Summary:
- North Carolinians are steadily adopting electric vehicles (EVs) en masse
- EVs are still growing rapidly as a share of North Carolina’s automotive fleet
- Corporate special interests have attempted to slow EV growth, but are unlikely to succeed
Earlier this year, North Carolina’s automotive fleet crossed a major threshold. For the very first time, electric vehicles (EVs) accounted for roughly 1% of all active vehicle registrations in the state. If one includes plug-in hybrids along with pure EVs, the proportion is much higher (about 4.3%); while if one compares only pure EVs to old-fashioned internal combustion engine (eg. gas-fueled) cars, the proportion is just above 1%. Whichever comparison one uses, the conclusion is the same: electric vehicles have hit an inflection point in new auto sales in North Carolina, and consumers are adopting them in greater numbers every year.

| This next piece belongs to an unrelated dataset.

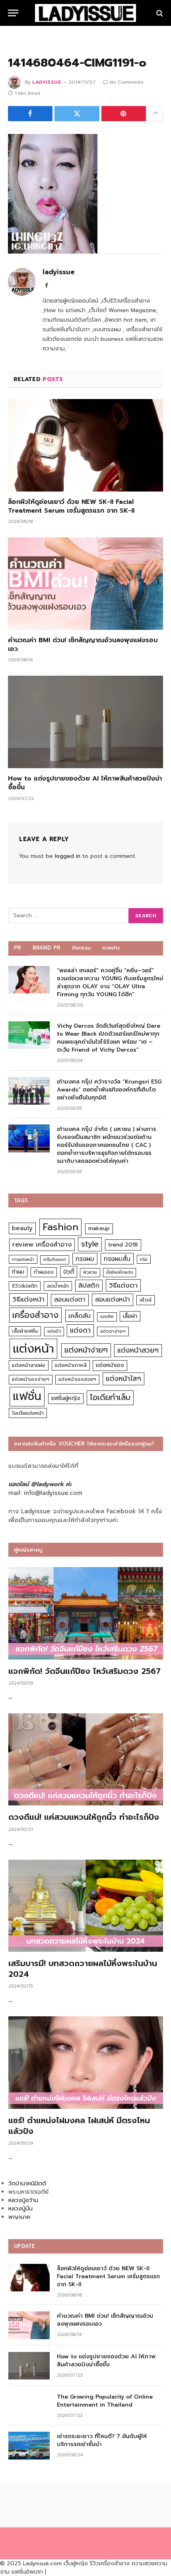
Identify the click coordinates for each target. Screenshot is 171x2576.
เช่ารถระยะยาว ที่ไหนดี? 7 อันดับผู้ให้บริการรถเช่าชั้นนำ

See all data for the chart above here, courtesy of the N.C. Department of Transportation.
There is broad consensus in the global automaker industry that demand for older gas-fueled cars (often referred to as ICE, for internal combustion engine, cars) has peaked, as global sales volumes of ICE vehicles bears out. In the United States, EVs accounted for 7.5% of all new car sales in Q1 2025 – another new high – and new EV sales are still growing by double-digits, while ICE car sales have remained stagnant. Globally, EVs have reached the stage of mass consumer adoption, which continues to accelerate the industry’s shift.
While ICE vehicles are still a large majority of the vehicle fleet, both here in North Carolina and across the country, the end of the road is now visible. ICE vehicles have peaked as a share of the automotive fleet and are steadily dropping every year.
EVs surging, while gas cars stagnate
According to vehicle registration data from the N.C. Department of Transportation, North Carolina added 239,790 new electric and plug-in hybrid vehicles to the road from 2020 through 2024. What’s more, the EV adoption curve has been steady, with new EV registrations virtually every single month measured. By contrast, only 121,665 new ICE vehicles, or roughly half as many, were added during that same period.
North Carolina drivers were already adopting EVs when the Biden-Harris administration, in 2022, introduced a new tax credit that made EV purchases more affordable through the Inflation Reduction Act (IRA). The IRA offered car buyers a $7,500 tax credit for purchases of new EVs and a $4,000 credit for purchases of used ones, subject to eligibility limits.
Registration figures make it clear that the IRA tax credits accelerated the EV adoption that was already underway: in the first half of 2022, before the EV tax credits went into effect (in August of that year), the NCDOT recorded 26,073 new EV registrations. In the first half of 2023, after going they went into effect, NCDOT recorded 32,684 new EV registrations. In the second half of 2024, NCDOT recorded 47,573 new EV registrations – as well as 11,892 ICE vehicle registrations that were discontinued entirely.
Even Governor Roy Cooper underestimated the untapped consumer demand for EVs. In 2018, the former Governor set a goal of having 80,000 “zero-emission vehicles” on the road by November of 2025, only for North Carolina to break his goal two years early. This mirrors the larger national shift away from ICE vehicles and towards electric ones. That shift positions North Carolina as a major beneficiary by landing new investments such as Toyota’s $14 billion battery manufacturing plant near Greensboro.
Give the people what they want
Among the many blows to North Carolina inflicted by the Trump administration’s “One, Big” budget is the termination of the EV tax credits that helped many people afford the purchase of an electric vehicle. The revocation of those tax credits, a major win by fossil fuel industry lobbyists, could slow the EV adoption curve somewhat. But consumer demand for EVs is so strong that they will do little but delay the inevitable. Electric vehicles are on the road to mass adoption not because of tax credits, but because American drivers enjoy not being shackled to expensive and unpredictable gas prices.